DIG / Le fonds sud-africain Bosch Capital, qui a repris les droits sur une créance de Paramount Group, réclame à Libreville plus de 330 millions de dollars, soit environ 185 milliards de FCFA.
Le média confidentiel Africa Intelligence rapporte qu’une lettre adressée aux autorités gabonaises le 24 août fixe au 3 septembre 2026 une échéance pour le règlement.
Une créance de taille
Le montant réclamé représente une somme considérable pour les finances gabonaises.

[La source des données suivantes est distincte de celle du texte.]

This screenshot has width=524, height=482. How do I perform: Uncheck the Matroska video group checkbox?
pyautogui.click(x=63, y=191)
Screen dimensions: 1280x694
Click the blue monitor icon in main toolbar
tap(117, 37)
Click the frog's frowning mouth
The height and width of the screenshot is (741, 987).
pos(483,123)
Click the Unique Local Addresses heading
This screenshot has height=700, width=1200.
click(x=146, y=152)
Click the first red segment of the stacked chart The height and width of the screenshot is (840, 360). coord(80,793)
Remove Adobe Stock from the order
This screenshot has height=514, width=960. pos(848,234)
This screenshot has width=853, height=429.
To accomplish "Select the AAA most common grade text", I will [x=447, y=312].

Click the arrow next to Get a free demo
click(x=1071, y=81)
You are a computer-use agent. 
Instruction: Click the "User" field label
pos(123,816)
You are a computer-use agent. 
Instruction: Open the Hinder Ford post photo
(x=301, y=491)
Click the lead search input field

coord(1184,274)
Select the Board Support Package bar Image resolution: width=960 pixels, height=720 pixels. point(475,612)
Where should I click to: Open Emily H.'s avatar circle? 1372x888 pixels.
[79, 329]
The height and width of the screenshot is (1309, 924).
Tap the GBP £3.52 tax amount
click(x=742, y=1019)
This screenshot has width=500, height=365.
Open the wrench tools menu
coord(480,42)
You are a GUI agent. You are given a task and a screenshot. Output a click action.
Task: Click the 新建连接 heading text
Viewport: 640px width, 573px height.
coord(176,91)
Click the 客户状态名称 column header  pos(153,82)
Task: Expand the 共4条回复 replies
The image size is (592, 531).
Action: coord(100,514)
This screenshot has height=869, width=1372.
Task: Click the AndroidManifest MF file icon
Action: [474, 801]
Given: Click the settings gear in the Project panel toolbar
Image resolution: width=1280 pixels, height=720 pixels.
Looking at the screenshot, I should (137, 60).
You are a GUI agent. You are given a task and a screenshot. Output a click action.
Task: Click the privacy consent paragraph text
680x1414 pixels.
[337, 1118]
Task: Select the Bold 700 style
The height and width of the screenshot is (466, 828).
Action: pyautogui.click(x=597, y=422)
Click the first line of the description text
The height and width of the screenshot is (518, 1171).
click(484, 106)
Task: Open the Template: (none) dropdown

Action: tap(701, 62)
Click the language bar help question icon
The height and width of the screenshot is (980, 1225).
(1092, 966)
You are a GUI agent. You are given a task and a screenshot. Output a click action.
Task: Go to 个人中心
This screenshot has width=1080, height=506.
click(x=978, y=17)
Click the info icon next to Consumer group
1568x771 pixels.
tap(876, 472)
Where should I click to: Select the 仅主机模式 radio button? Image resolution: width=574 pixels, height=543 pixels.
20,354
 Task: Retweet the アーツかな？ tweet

À titre de comparaison, il équivaut à plus de 3 fois les 51 milliards de FCFA récemment annoncés pour apurer une partie de la dette intérieure envers les entreprises gabonaises.
Le dossier intervient également quelques semaines après le retour du Gabon sur les marchés financiers internationaux.
En juillet, Libreville a levé 920 millions de dollars, soit environ 525,4 milliards de FCFA, avec un coupon de 9,375 %.
Un nouveau test pour la gestion de la dette
Cette demande intervient alors que le Gabon cherche à financer ses projets du PNCD tout en maîtrisant une dette publique déjà élevée.
Le défi consiste désormais à éviter que de nouvelles créances ou procédures de recouvrement ne viennent accroître la pression sur la trésorerie de l’État.
Pour Libreville, l’enjeu dépasse donc les 185 milliards de FCFA réclamés : il s’agit de préserver sa crédibilité financière tout en évitant que le service de la dette ne réduise les marges disponibles pour les investissements publics.